# WHAT YOU WILL DO:
**a.** Translate this sentence from the glossectomy passage into Spanish: "By considering these patterns within frameworks positing articulatory and acoustic goals of production, we can evaluate to what degree the results seem to provide support for one framework or the other."
**b.** According to the glossectomy passage, what aspect of consonant production is always preserved post-operatively?

# SELECTED TEXT:
The results of analyses described in this dissertation suggest that for vowels,
constriction location is generally preserved post-operatively while constriction degree is
not always. For consonants, however, constriction degree (or manner of articulation) is
always preserved, whereas constriction location and the articulator used is not always
preserved. By considering these patterns within frameworks positing articulatory and
acoustic goals of production, we can evaluate to what degree the results seem to provide
support for one framework or the other.
If it is the case that speech production goals are articulatory in nature, the fact that
patients exhibit within-gesture compensation involving the jaw to achieve constriction
degree in vowel gestures that have been affected by their lingual resection can be
straightforwardly explained. That both glossectomy patients produce consonant
constrictions compensatorily with articulators other than those typically used, may
initially seem problematic for a theory positing articulatory, rather than acoustic, goals of
96
production. However, rather than being conceptualized as an asymmetry in preservation
patterns between vowels and consonants, an alternative view may be considered. Since
vowels are characterized by their filter properties while consonants are characterized as
source generators (e.g. full stop, turbulence, etc.), perhaps it is that the source or
aerodynamics, relying on the constriction degree of the entire vocal tract tube, tends to be
highly preserved, even when constriction degree at the gestural level is not. Though
current versions of Articulatory Phonology and TaDA do not allow for constriction
location or constriction degree specification at levels higher than the gesture, the version
of Articulatory Phonology proposed in Browman and Goldstein’s (1989) paper allows for
specification of constriction location and constriction degree at multiple hierarchical
levels (including the gesture and tube levels). Thus, if the constriction degree goals at the
level of the gesture cannot be met, the aerodynamic, source goals (constriction degree at
the tube level) still may be met by the use of other articulators. In this way, preservation
of these aerodynamic, source goals may drive the cross-gestural compensation in
consonants observed in the patient data.

# AVAILABLE DATA:
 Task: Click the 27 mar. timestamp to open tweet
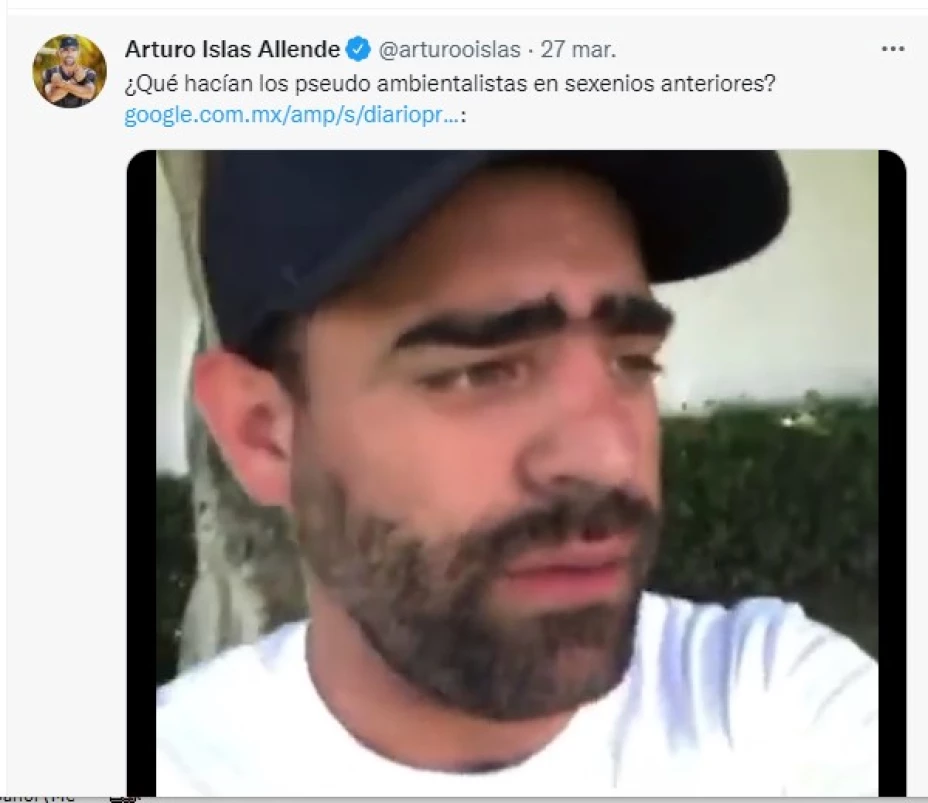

...

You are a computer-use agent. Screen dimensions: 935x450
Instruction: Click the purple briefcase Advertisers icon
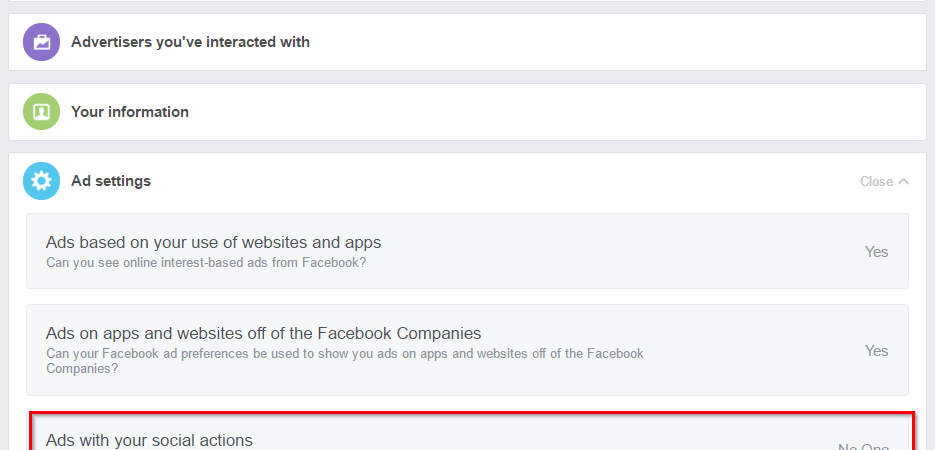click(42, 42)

==

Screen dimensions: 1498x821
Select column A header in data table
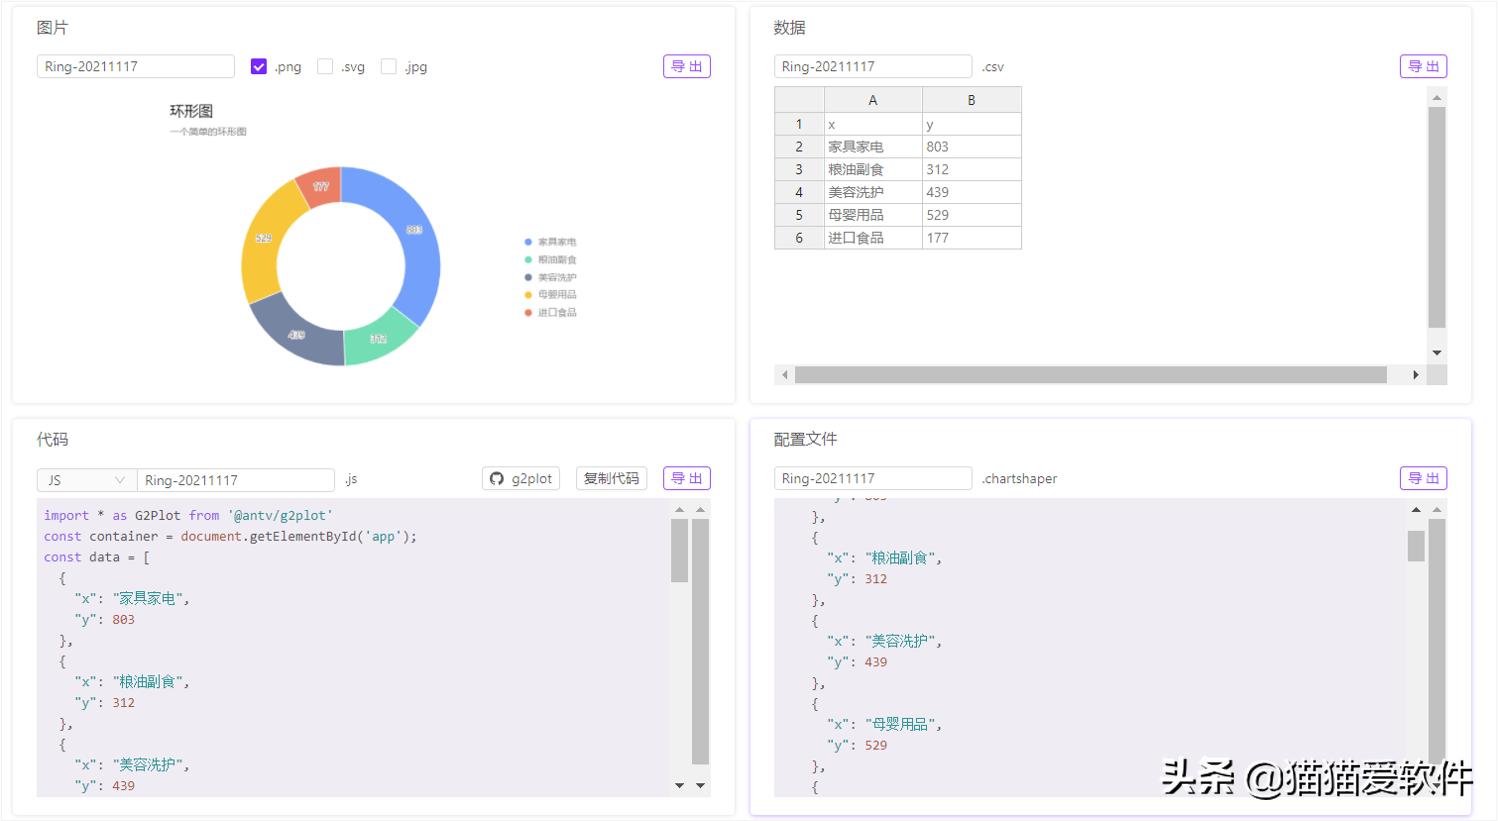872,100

# TASK-BY-TASK ANSWERS:
**a.** Al considerar estos patrones dentro de marcos que postulan objetivos articulatorios y acústicos de la producción, podemos evaluar en qué medida los resultados parecen respaldar uno u otro marco.

**b.** Constriction degree, or manner of articulation, is always preserved.